──────── Document passage ────────

Theoretical physicists or mathematicians may be included.
I would lean toward Tesla or Planck. Both were amazing and both made discoveries that are widely used today.
Theoretical physicists or mathematicians may be included.
I would lean toward Tesla or Planck. Both were amazing and both made discoveries that are widely used today.
Definitely Tesla.
Can't really think right now but Tesla is a great choice. The world would not be the same without him.
Alternating Current FTW.
Bill Nye.
Franz (sp?) Haber was a brilliant one too.
Linus Pauling, arguably the greatest scientist of the 20th century and one of the (if not the greatest) chemist of all time.
Santiago Ramón y Cajal
George Boole
I'll go with Tesla, especially since very few people know of him.
mathdude wrote:
I'll go with Tesla, especially since very few people know of him.
Are you trolling? He has an SI unit named after him.
Dr. Andrea Cooper
physicist: J.C. Maxwell
mathematician: Euler
Fritz Haber is DQ'ed -- inventing nerve gas stuff for WWI. Besides, he was good but he was not that good.
I would put the able 'chemist'/physicist Lise Meitner - Nobel for theorizing how her co-workers splitting of the atom worked. She gets a bunch of points because of how difficult it was to work as a woman at that time.
Bohr was better than all of those mentioned here, but he has been pretty well appreciated. Try reading "Making of the Atomic Bomb"; it covers a lot of history many decades before the war.
Are you tabbing Tesla because he was a scientist of great production or an inventor?
Max Born tends to be under-appreciated even though he eventually did win a Nobel Prize.
To call Planck under-appreciated is to misunderstand history and to come at it too much later. Maybe students now do not appreciate him but he was the grand old man.
Ron Artest
Isaac Newton
Claude Shannon
Alan Turing was a genius that could see patterns like no one else. He cracked German codes in WW2 and saved thousands of lives. His discoveries led to the modern day computer.

──────── Raw data ────────

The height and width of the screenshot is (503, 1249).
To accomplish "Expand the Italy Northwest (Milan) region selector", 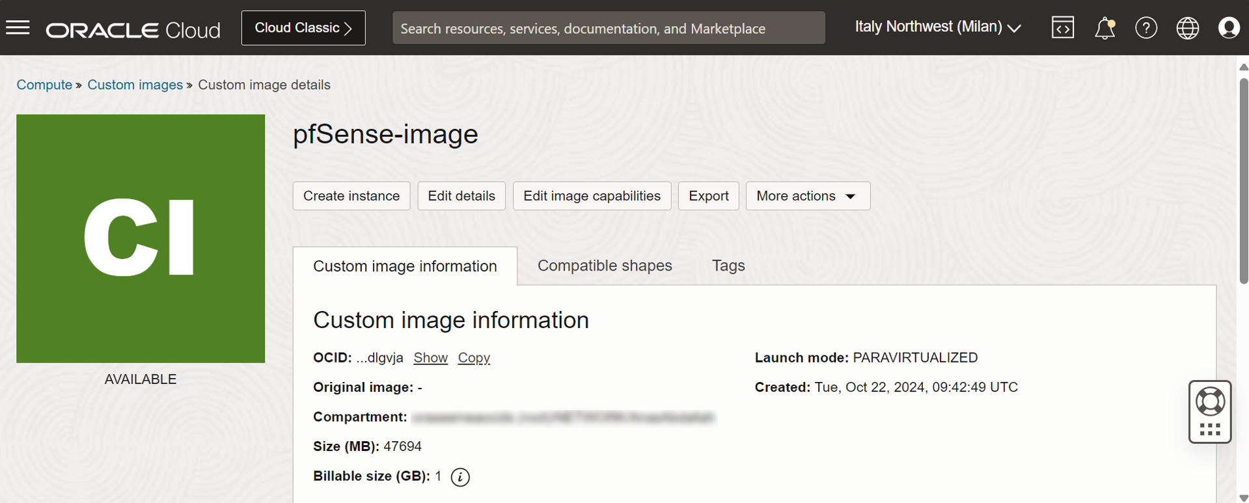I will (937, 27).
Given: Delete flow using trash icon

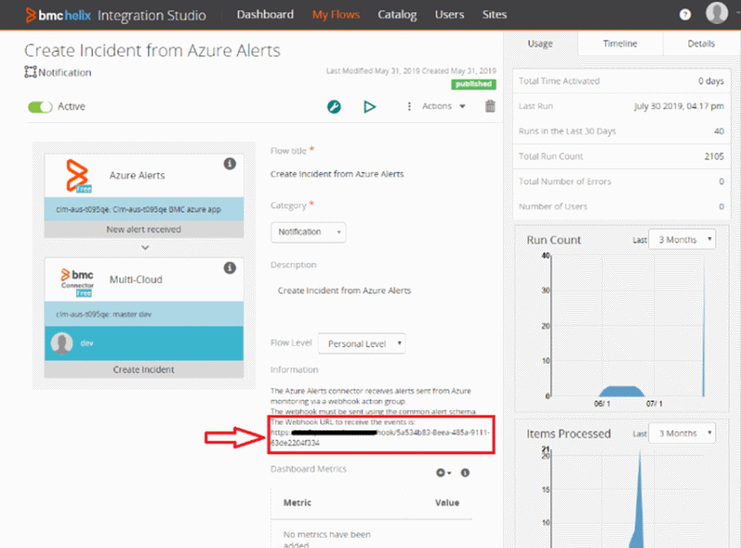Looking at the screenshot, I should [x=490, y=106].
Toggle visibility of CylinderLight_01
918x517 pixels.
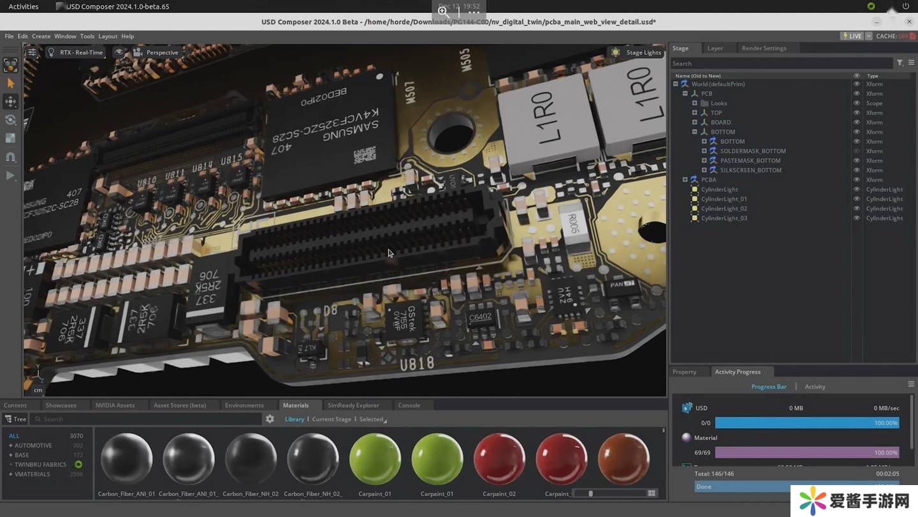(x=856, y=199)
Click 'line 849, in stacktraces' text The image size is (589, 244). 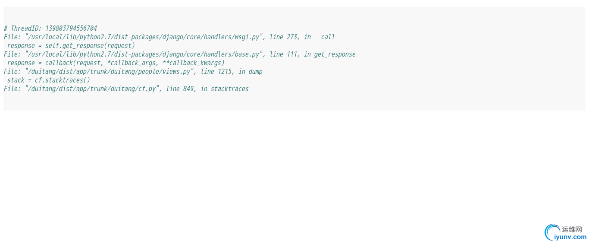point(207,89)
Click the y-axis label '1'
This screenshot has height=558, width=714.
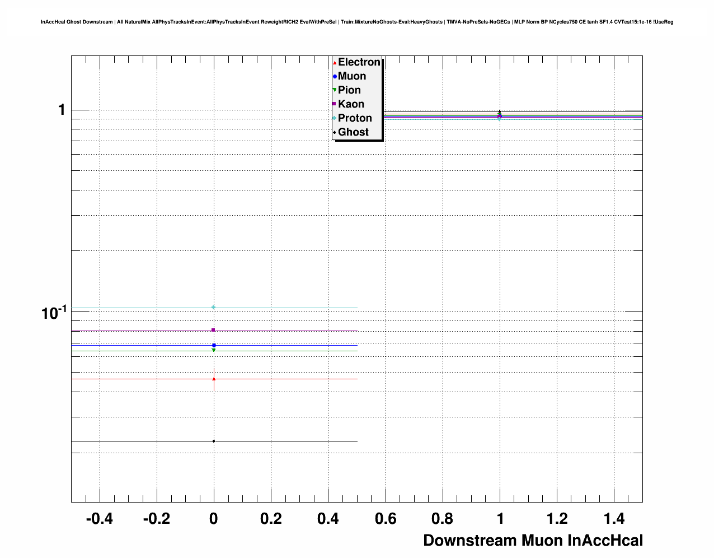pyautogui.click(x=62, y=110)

────────
──────── Raw data ────────

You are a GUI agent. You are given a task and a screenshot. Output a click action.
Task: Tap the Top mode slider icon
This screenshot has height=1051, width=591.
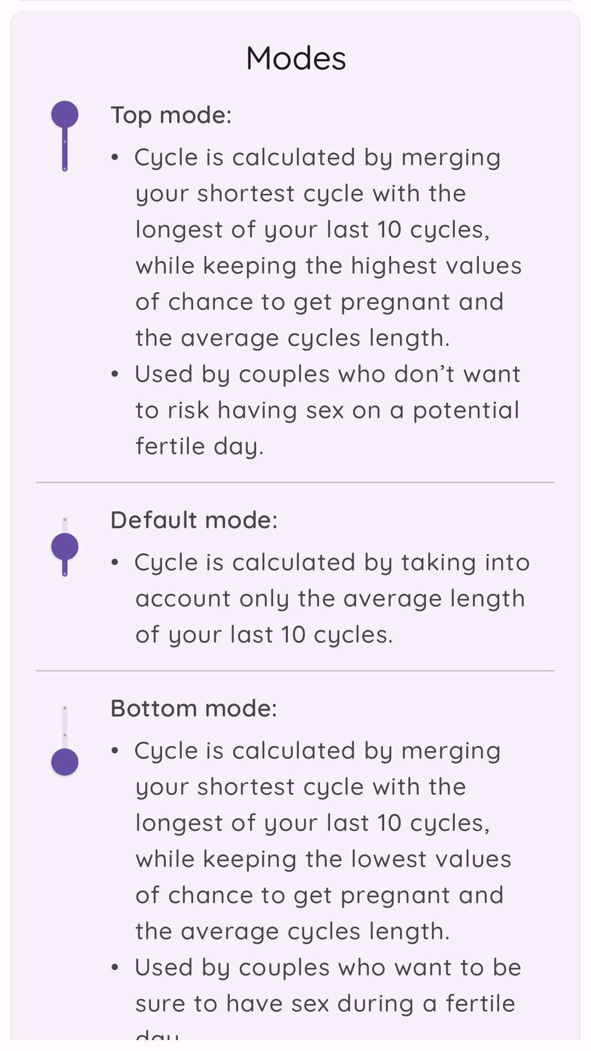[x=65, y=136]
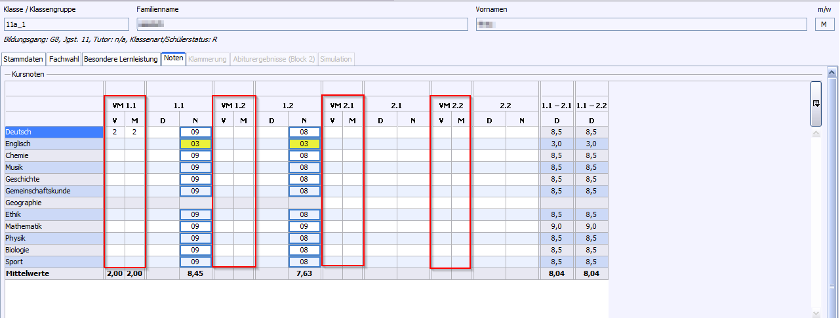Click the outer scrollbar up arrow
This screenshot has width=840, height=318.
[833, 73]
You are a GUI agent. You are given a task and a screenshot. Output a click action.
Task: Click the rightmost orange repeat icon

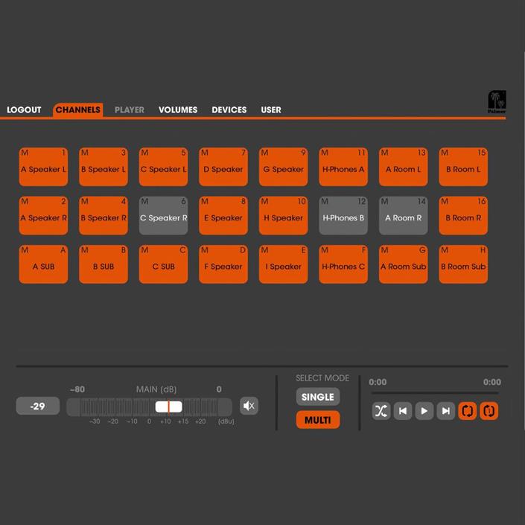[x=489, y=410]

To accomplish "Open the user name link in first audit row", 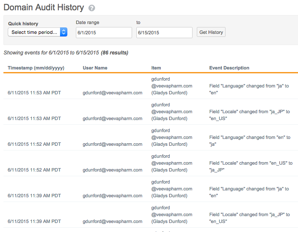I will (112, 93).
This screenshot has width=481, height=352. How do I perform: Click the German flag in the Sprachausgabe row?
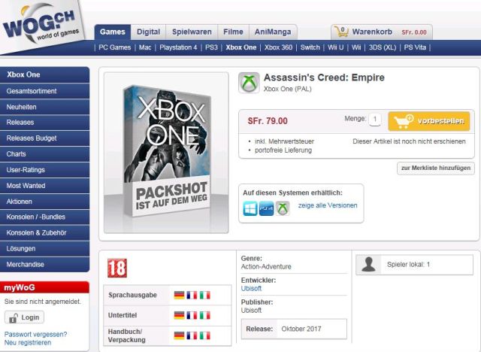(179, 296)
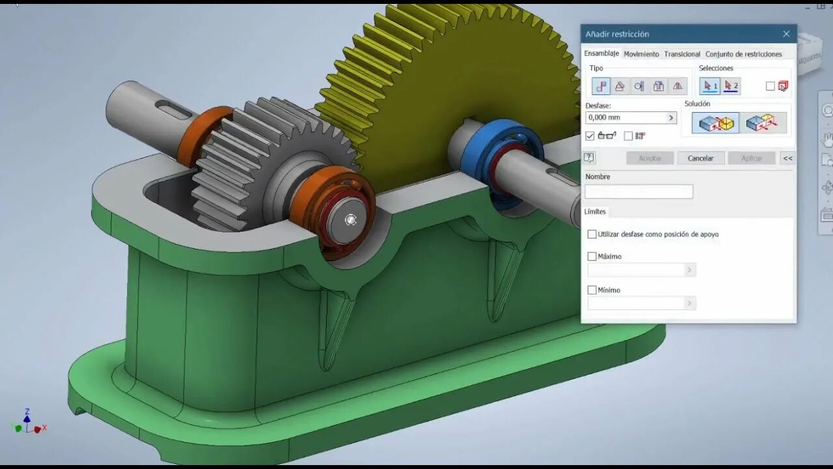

────────

*Questions on the material*
1. In the forum thread about great scientists, why does one reply say Fritz Haber should be ruled out?
2. Which book does the forum thread about great scientists suggest reading?

*Responses per task*
1. The reply says Haber is ruled out because he invented nerve gas for World War I. It also says that although he was good, he was not that good.

2. "Making of the Atomic Bomb"